Потом был ужин на скорую руку.
Вадик мазал Юлькину грудь малиновым вареньем и слизывал, слизывал.
Хулиганить было до чёртиков приятно. Доставляя взаимную радость, отдаваться без остатка, позволять себе привычные и запретные эротические забавы – тоже.
Юлька творила такое…
Впрочем, об этом не стоит говорить вслух. Это сокровенное и личное, о чём имеют право знать только двое: он и она.
Теперь супруги понимали: откажись они от попытки зачеркнуть прошлое – ничего подобного никогда бы не было.
В голову лезла непрошенная и весьма абсурдная мысль: если бы не измена…
Если бы не измена, они никогда не решились бы на предельную откровенность и искренность во всех сферах семейной жизни.
Ужасно, что к любви и согласию, к трогательным чувствам и глубинной нежности, к умению прощать и делать выводы, к обожанию и настоящей привязанности они пришли через измену.
Как говорится, – что выросло – то выросло.
Автору могут возразить: мол, верность – это промежуток между изменами, иногда столь краткий и незначительный, что превращается в математическую погрешность.
У кого как, у кого как…
Любовь без ошибок и страданий – иллюзия.
Любимым нужно верить.
Даже тогда, когда они оступились.
А чтобы читатель не задавал напрасно вопросы: Вадим не изменил. Ни с Викой, ни с кем иным.
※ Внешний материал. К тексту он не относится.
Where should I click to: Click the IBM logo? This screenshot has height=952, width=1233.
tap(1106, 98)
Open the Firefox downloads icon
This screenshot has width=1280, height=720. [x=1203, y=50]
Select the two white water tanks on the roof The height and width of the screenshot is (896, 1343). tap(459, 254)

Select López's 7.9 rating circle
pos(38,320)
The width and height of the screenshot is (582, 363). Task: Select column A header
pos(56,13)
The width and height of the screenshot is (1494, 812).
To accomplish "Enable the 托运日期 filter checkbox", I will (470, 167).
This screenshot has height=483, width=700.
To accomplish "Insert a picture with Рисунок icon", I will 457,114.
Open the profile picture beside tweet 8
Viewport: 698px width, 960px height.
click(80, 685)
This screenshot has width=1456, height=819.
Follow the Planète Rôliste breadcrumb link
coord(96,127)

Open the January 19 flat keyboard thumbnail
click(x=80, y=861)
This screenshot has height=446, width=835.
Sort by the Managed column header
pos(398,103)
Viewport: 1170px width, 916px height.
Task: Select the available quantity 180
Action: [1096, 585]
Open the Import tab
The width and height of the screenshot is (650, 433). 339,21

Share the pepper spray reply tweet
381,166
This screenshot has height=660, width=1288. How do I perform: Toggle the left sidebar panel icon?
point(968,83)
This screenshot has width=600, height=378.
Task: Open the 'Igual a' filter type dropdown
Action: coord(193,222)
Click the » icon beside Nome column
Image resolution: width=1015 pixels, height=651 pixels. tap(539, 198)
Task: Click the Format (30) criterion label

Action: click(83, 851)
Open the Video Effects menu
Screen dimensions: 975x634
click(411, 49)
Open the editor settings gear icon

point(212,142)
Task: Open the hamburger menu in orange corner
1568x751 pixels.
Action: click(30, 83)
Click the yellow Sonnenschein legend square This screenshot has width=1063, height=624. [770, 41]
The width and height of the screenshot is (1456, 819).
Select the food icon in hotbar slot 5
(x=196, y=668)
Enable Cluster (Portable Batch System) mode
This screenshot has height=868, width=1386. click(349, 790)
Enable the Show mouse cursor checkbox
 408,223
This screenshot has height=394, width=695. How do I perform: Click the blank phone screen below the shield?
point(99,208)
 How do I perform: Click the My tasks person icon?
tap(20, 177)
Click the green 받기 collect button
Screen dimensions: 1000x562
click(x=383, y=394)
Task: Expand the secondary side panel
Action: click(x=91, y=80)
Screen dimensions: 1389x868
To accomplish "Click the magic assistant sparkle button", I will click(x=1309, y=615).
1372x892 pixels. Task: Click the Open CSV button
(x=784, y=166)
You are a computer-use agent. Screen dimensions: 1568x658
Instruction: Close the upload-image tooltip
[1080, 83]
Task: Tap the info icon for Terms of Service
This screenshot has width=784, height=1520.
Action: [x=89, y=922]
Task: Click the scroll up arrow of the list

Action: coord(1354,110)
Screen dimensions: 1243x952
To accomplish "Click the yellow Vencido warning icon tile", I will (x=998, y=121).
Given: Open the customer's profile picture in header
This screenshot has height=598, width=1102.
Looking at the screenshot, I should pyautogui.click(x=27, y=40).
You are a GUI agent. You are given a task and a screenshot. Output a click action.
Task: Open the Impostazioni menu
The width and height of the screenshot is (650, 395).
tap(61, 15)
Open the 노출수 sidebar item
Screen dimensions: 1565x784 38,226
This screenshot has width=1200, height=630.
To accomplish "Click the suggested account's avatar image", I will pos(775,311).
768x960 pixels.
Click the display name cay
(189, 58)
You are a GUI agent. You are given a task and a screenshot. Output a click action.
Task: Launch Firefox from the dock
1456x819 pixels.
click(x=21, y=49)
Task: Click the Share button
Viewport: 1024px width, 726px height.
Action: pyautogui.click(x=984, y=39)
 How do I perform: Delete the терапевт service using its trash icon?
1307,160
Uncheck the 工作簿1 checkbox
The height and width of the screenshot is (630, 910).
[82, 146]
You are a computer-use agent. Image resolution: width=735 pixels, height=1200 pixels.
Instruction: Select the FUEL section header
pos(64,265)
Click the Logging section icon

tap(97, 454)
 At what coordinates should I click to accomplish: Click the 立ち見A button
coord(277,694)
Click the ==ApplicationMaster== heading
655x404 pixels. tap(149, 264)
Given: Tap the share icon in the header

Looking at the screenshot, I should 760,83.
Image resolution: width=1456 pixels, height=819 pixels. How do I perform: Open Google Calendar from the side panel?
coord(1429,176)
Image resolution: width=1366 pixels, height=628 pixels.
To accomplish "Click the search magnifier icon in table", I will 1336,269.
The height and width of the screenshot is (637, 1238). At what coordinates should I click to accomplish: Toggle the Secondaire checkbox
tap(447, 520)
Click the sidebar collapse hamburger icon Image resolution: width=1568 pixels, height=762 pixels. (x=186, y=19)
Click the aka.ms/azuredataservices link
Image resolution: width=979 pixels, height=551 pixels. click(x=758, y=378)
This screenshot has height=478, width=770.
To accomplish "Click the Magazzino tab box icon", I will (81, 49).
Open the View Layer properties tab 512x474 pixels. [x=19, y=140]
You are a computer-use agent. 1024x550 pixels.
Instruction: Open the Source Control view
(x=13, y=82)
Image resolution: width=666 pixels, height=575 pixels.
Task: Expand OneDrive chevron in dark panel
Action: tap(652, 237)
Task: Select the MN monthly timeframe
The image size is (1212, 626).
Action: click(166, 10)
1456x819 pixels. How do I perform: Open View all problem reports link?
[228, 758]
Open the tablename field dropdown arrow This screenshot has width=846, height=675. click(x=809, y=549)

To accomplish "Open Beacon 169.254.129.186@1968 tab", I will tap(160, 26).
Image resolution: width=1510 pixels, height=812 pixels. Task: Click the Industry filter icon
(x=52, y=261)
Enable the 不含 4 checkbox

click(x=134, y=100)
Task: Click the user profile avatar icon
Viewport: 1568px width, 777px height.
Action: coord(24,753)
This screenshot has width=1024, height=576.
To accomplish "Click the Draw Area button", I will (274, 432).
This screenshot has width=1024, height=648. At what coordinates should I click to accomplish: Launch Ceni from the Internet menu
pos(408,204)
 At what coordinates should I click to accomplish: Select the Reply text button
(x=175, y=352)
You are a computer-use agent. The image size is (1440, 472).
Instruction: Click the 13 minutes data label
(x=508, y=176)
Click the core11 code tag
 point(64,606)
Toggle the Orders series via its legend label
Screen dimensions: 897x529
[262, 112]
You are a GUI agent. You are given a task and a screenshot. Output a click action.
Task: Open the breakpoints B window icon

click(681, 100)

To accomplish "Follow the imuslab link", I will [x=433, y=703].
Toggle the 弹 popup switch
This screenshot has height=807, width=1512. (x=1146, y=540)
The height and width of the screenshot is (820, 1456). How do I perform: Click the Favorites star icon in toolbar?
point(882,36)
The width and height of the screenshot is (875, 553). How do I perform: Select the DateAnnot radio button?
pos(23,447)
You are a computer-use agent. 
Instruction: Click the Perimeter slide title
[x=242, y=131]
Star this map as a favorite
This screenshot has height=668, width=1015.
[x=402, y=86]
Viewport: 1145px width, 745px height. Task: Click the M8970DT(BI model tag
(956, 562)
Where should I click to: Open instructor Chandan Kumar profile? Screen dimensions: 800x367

Ни вчера и не сегодня.
Понятно, что это частная история, но потребность изменить не вырастает из ничего.
Желание отведать клубничку с чужого поля – звоночек, сигнал: что-то в семейной жизни пошло не так.
Степаныч и тёщи
Я логист.
Словечко новомодное, с претензией на исключительность, а на самом деле ничего необычного: дирижёр с правами администратора и талантом самодеятельного композитора.
Шучу.
Сижу себе за компом, клавиши телефона тюкаю, графики рисую и инструкции всем и каждому даю.
Перед учредителями по стойке смирно стою, общаясь с клиентами, изображаю Папу Римского и Юлия Цезаря в одном лице, с руководством и менеджерами на равных, с персоналом и водителями по-отечески строго, с остальными – рубаха-парень.
Короче, работа – не бей лежачего.
Иногда, правда, накосячим чего либо, и понеслось…
Вот и сегодня.
По цепочке: от менеджера, небрежно принявшего заказ, и бухгалтера, выписавшего накладную с ошибками, до невнимательного кладовщика и рабочего, перепутавшего полеты с товаром, до меня, не успевшего или не захотевшего проверить, отличились все.
Клиент, оплативший европейскую керамическую плитку на два с лишним лимона, обратился с рекламацией, объясняя учредителям непечатными словами, что им пипец.
Так-то..
Еду разруливать.
Я ведь в нашей кампании за няньку, терапевта и психолога.
На такие переговоры обычно езжу с одним и тем же водителем – Виктором Степановичем Черномырдиным, полным тёзкой незабвенного политика, наговорившего невзначай афоризмов на большую книгу.
– Курс у нас один – правильный, вещал этот забавный дядька.
Или вот это: секс – это тоже форма движения.
Степаныч тоже был юморист ещё тот. А ещё…
Действует он на меня как экстрасенс и гипнолог.
Характер у Степаныча мировой: водила, а ума палата. Чего угодно по косточкам разберёт, диагноз поставит и совет даст.
Клиента я уболтал, хоть и с трудом.
Долго мы с ним шары катали, но аккорд был мелодичный: спели под гитару “в лунном сиянии”, уговорили бутылку марочного дагестанского коньяка с лимоном и сёмужкой. Он меня на рыбалку пригласил, намекнул, что подругу подгонит не хуже своей секретарши.
А та…
У меня… челюсть отвалилась и слюна капала.
Но я не о том, о Степаныче.
– Начальник, – говорит он, друг ты мне или не друг?
– Ато, – отвечаю, – для тебя, Степаныч, хоть звезду с неба, хоть пи…
Пошутил, короче.
– У меня тут, извини, конечно, тёща любимая, Алевтина Кондратьевна. Не могу мимо проехать, сам понимаешь. Я ведь как есть дамский угодник, тебе ли не знать.
– Уговорил, – говорю, подожду, сколько нужно, только я несколько экземпляров экспонатов под названием тёща уже знаю…
– То вторая. По счёту. Самая любимая, но ты со мной должен зайти. Алечка гостей любит. Доставим женщине радость.
Набрал Степаныч гостинцев. Три сумки.